After a two-week trial, the court determined that Delaware-based Cox Enterprises' minority position in News-Journal was worth $129.2 million. The defendant (in this action) Cobb & Cole law firm, however, claimed that paying the judgment would ruin News-Journal, a Florida company that owns the Daytona Beach News Journal, according to the complaint.

"Cobb Cole represented to the court on behalf of NJC that due to a number of factors, including a two-year downward trend in newspaper valuations, it would not be possible for NJC to pay this amount fully and promptly and that requiring NJC to do so would result in 'the ultimate hardship, the cessation of business,'" according to the complaint.

But after plaintiff James Hopson was appointed receiver for News-Journal in 2008, he says, he discovered that Cobb & Cole had prepared multimillion-dollar severance packages for News-Journal executives, who took home 13 times their annual base pay.

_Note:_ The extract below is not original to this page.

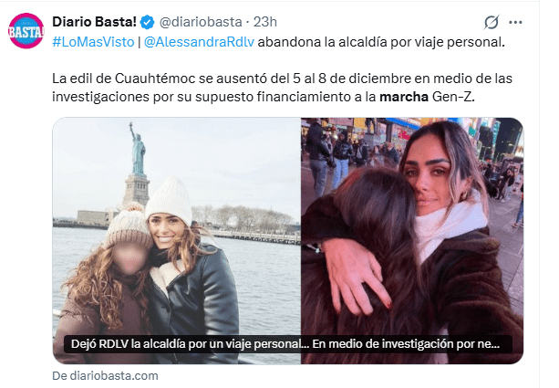
Task: Open the #LoMasVisto hashtag
Action: coord(93,42)
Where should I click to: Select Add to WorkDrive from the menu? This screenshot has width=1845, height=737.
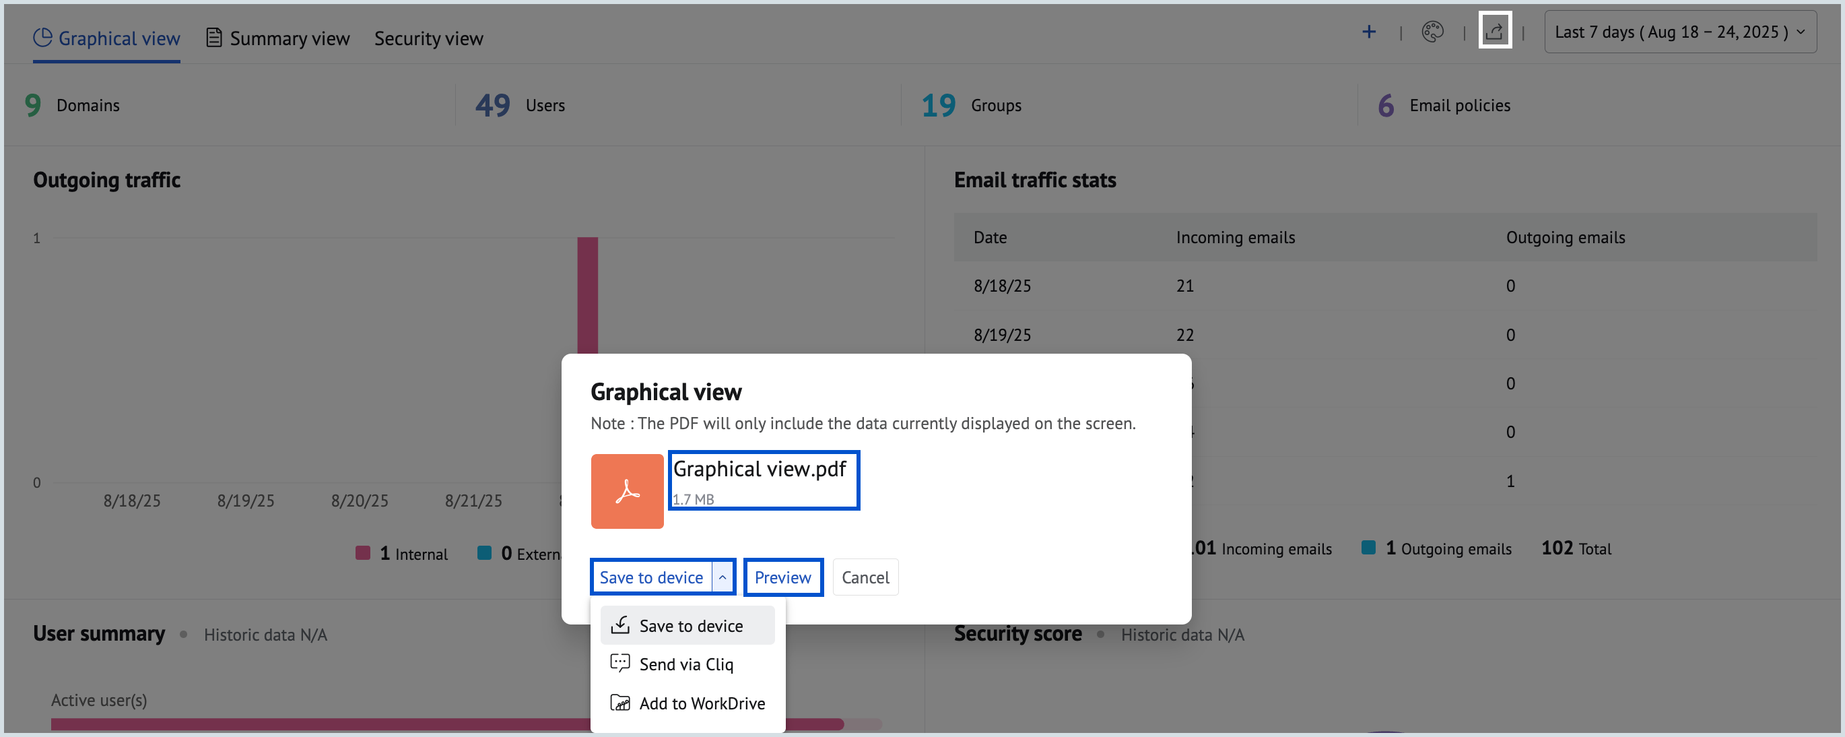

"On November 2 and 4, 2004 (less than a week prior to the meditation in the underlying case), NJC had purportedly entered into grossly excessive compensation agreements with two of its officers/directors ... and at least twenty-seven of its employees," according to the complaint. (Parentheses in complaint.)

Hopson says the former CEO of News-Journal, Tippen Davidson, did not have authority to create the severance packages and that they never were approved by the News-Journal board of directors or shareholders.

The packages guaranteed News-Journal CFO David Kendall and CEO Georgia Kaney "lifetime employment at the highest level of the company at levels of compensation exceeding $200,000 per year," according to the complaint.

Cox and Hopson claim that "executive severance agreements" would cost News-Journal more than $5 million in payouts, while "key manager agreements" would cost the company more than $8 million.

When Cox filed a motion to set aside the executive severance agreements, Cobb & Cole allegedly lied and said that the News-Journal board had approved the golden parachutes.

"Once Cox learned of the agreements and filed its motion to set aside on May 23, 2008, Cobb Cole had an irreconcilable conflict between its representation of NJC and its representation of Kendell and Kaney in support of their agreements," according to the complaint. "While Kendall and Kaney eventually employed their own individual counsel, Cobb Cole continued to work on their behalf - employing expert witnesses, preparing memoranda of law, attending depositions, appearing at hearings and arguing in support of the validity of the agreements."

A court voided the agreements because there "was no reasonable relationship between the services rendered by Kendall and Kaney and the benefits received by NJC," according to the complaint.

Hopson and Cox seek damages and an order directing Cobb & Cole to disgorge the cost of their defense, alleging breach of fiduciary duty and fraudulent transfer. Their lead attorney is John DeVault with Bedell, Dittmar, DeVault, Pillans & Coxe of Jacksonville, Fla.